EXERCISE GOAL:
Every line with the string "button" should be copied from the data.

Stored items

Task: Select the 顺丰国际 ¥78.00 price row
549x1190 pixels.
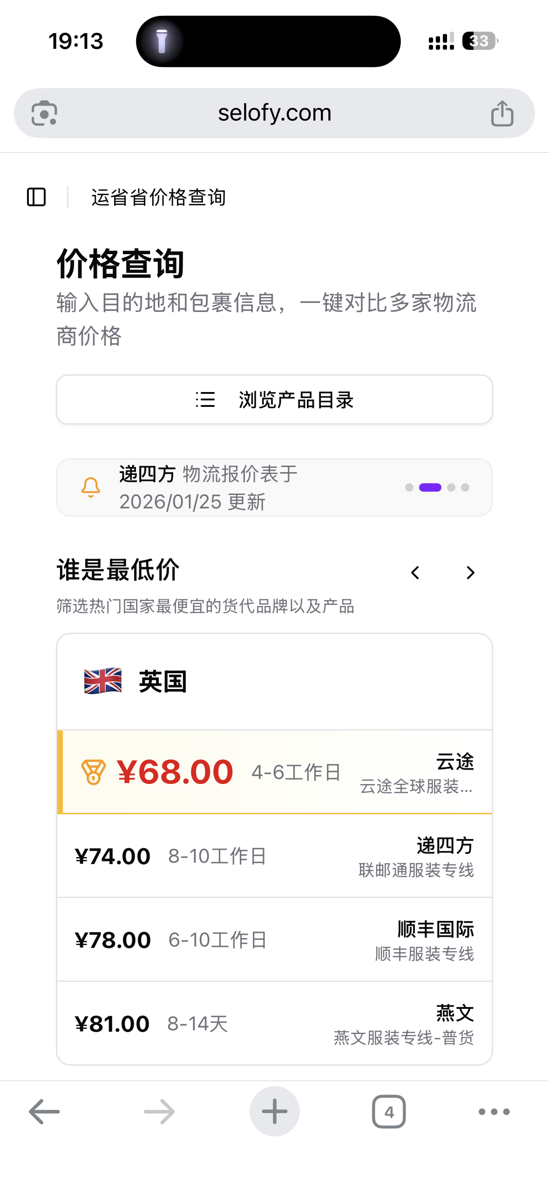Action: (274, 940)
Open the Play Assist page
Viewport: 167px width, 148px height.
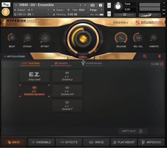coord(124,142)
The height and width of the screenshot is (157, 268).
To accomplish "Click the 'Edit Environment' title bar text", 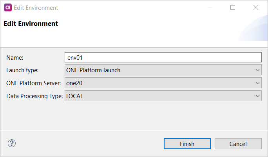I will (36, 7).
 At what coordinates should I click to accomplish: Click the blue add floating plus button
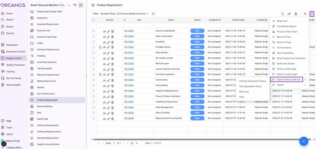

--

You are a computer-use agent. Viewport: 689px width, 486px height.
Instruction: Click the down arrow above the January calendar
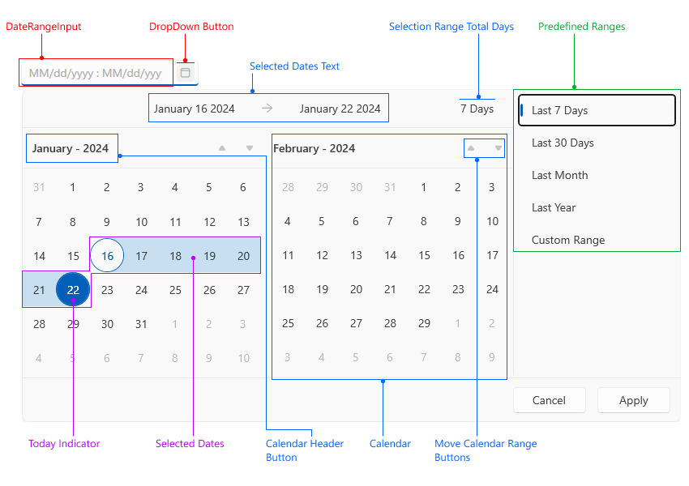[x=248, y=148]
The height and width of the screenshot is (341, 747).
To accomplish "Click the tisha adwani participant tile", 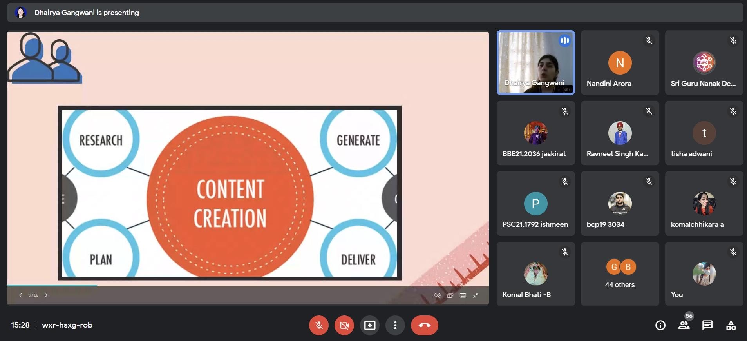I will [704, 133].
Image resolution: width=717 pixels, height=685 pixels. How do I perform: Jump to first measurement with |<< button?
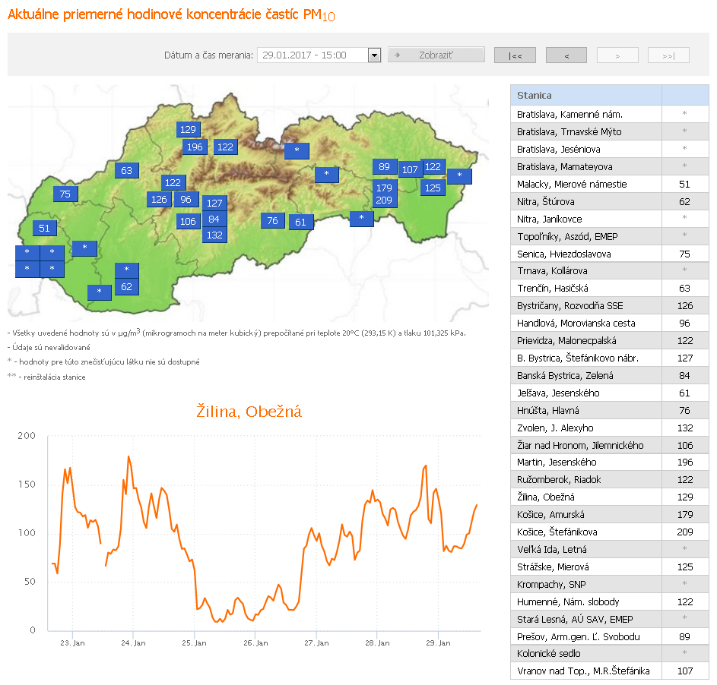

RESPONSE TO THE TASK:
 At what coordinates should I click to accomplish: Click the blue add floating plus button
Image resolution: width=717 pixels, height=685 pixels. How do I perform: Jump to first measurement with |<< button?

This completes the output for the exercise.